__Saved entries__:
....

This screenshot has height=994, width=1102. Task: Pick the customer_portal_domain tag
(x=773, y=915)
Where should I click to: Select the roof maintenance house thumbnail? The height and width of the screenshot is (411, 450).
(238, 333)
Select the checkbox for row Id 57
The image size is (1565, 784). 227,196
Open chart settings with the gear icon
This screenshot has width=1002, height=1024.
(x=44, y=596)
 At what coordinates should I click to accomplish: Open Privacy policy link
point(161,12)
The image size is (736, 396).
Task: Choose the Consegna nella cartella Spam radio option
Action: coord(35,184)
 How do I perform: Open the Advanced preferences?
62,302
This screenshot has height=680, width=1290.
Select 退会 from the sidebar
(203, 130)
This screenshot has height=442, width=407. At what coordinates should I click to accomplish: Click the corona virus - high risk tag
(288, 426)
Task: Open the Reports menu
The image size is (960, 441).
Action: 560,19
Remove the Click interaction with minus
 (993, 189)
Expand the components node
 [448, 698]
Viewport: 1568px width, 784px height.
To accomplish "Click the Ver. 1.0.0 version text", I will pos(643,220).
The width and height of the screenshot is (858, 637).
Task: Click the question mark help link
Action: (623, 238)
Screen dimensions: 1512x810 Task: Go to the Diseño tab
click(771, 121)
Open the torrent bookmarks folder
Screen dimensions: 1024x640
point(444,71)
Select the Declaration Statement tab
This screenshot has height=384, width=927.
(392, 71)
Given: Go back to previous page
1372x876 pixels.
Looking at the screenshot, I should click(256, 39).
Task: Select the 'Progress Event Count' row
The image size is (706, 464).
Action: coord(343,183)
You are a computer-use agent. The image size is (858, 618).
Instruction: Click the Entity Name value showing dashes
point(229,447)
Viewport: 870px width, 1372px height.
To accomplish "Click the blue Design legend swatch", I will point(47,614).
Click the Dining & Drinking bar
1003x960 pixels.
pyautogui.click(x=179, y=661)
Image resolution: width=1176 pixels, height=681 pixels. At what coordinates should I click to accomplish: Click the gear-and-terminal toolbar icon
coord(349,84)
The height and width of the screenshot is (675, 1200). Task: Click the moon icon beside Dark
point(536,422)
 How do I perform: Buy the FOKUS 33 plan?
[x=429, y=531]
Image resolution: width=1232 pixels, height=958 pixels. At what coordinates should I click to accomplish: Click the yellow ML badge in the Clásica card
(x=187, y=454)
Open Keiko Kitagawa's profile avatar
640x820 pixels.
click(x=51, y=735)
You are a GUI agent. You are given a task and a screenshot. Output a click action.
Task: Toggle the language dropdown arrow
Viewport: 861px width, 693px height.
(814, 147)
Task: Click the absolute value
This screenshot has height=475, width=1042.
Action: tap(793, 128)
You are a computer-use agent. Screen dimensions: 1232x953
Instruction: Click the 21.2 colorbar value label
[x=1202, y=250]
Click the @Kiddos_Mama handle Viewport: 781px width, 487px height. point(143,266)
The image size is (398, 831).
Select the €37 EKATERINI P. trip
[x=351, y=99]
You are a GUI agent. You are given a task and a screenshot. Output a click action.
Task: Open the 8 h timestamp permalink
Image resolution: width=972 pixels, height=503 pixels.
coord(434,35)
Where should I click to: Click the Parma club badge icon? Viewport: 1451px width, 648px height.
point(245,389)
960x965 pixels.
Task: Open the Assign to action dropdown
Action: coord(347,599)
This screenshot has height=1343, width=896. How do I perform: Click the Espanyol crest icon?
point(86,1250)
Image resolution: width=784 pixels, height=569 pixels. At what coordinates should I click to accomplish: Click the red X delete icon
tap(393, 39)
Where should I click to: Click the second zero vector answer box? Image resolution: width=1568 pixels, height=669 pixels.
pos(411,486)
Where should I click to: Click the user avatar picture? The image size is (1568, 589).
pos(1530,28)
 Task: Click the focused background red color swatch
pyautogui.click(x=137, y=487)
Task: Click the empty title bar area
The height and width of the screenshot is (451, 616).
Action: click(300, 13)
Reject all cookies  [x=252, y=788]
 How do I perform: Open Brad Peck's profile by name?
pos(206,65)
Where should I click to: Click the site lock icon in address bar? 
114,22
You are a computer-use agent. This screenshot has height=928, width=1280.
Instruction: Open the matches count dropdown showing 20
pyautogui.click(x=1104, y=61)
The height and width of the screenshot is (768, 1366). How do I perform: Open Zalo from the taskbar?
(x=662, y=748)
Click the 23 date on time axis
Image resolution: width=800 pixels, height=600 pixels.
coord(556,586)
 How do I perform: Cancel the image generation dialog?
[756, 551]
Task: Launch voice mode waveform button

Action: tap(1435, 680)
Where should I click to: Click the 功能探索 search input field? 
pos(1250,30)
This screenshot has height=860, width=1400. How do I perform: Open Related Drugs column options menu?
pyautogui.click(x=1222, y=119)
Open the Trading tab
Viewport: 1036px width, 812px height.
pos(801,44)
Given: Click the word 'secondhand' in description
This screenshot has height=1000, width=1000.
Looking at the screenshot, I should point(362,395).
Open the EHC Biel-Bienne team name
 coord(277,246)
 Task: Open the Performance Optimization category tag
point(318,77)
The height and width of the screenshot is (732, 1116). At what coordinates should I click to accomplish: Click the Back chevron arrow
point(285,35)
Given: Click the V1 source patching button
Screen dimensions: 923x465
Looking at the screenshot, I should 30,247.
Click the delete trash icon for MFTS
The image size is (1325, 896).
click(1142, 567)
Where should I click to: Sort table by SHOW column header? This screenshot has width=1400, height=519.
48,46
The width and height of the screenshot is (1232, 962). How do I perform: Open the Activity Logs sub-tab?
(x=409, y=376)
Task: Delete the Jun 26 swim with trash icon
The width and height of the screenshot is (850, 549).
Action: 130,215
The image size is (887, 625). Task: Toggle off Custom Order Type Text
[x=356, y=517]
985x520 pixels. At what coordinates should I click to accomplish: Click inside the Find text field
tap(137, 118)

....

__EXERCISE DESCRIPTION__: Going back to the entries above, set down exactly the lines that begin at the one with "Image resolution: width=1232" and end at the one with "Task: Click the empty title bar area", both included, and nothing else.

__RESPONSE BOX__:
Image resolution: width=1232 pixels, height=958 pixels. At what coordinates should I click to accomplish: Click the yellow ML badge in the Clásica card
(x=187, y=454)
Open Keiko Kitagawa's profile avatar
640x820 pixels.
click(x=51, y=735)
You are a GUI agent. You are given a task and a screenshot. Output a click action.
Task: Toggle the language dropdown arrow
Viewport: 861px width, 693px height.
(814, 147)
Task: Click the absolute value
This screenshot has height=475, width=1042.
Action: tap(793, 128)
You are a computer-use agent. Screen dimensions: 1232x953
Instruction: Click the 21.2 colorbar value label
[x=1202, y=250]
Click the @Kiddos_Mama handle Viewport: 781px width, 487px height. point(143,266)
The image size is (398, 831).
Select the €37 EKATERINI P. trip
[x=351, y=99]
You are a GUI agent. You are given a task and a screenshot. Output a click action.
Task: Open the 8 h timestamp permalink
Image resolution: width=972 pixels, height=503 pixels.
coord(434,35)
Where should I click to: Click the Parma club badge icon? Viewport: 1451px width, 648px height.
point(245,389)
960x965 pixels.
Task: Open the Assign to action dropdown
Action: coord(347,599)
This screenshot has height=1343, width=896. How do I perform: Click the Espanyol crest icon?
point(86,1250)
Image resolution: width=784 pixels, height=569 pixels. At what coordinates should I click to accomplish: Click the red X delete icon
tap(393, 39)
Where should I click to: Click the second zero vector answer box? Image resolution: width=1568 pixels, height=669 pixels.
pos(411,486)
Where should I click to: Click the user avatar picture? The image size is (1568, 589).
pos(1530,28)
 Task: Click the focused background red color swatch
pyautogui.click(x=137, y=487)
Task: Click the empty title bar area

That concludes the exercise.